• Assignment
Restate word for word only the lines running from the one with "Task: Switch to the 节假日设置 page tab" to the end of the data, both ends included. Omit any pictures.

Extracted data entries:

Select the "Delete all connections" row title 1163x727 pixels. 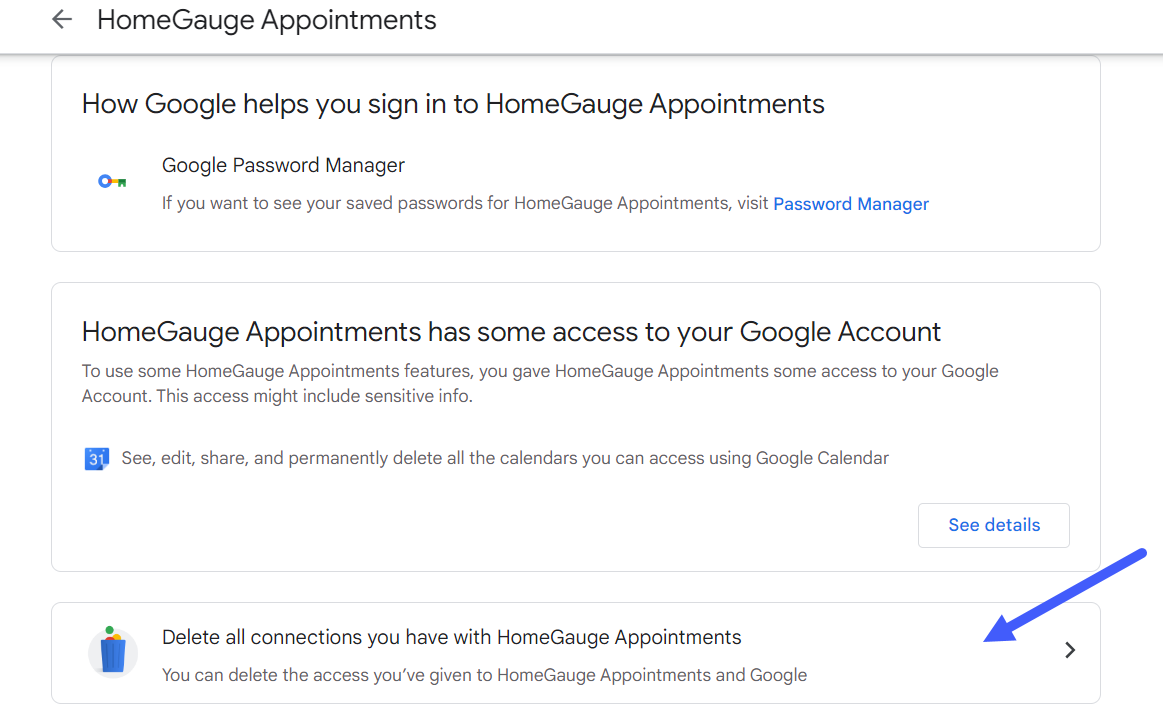[x=451, y=637]
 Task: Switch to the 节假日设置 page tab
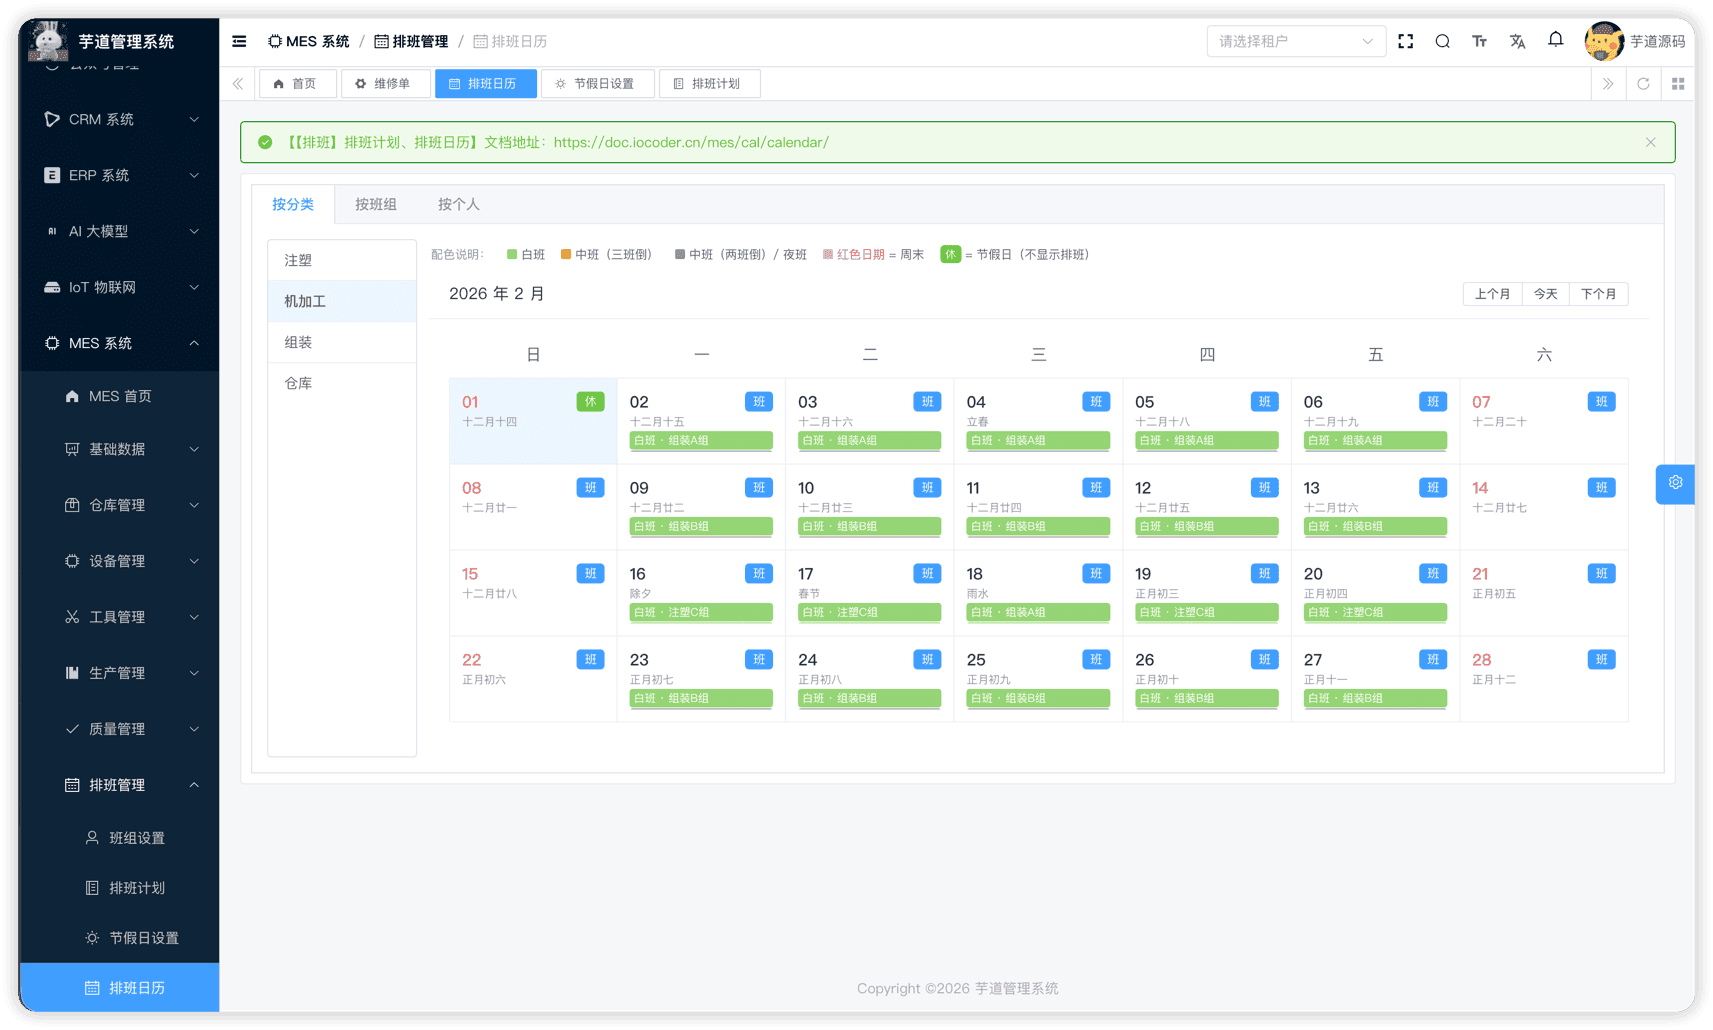tap(597, 84)
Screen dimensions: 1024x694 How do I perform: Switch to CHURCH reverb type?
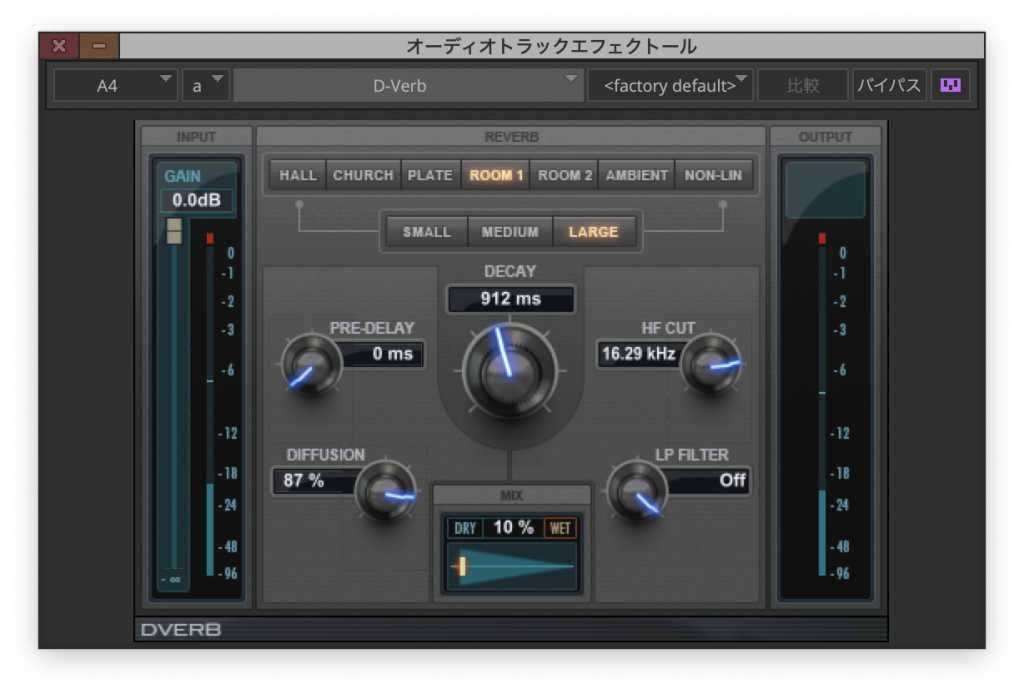point(363,175)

• Output for this exercise
 Task: Switch to the 节假日设置 page tab
tap(597, 84)
Screen dimensions: 1024x694 How do I perform: Switch to CHURCH reverb type?
point(363,175)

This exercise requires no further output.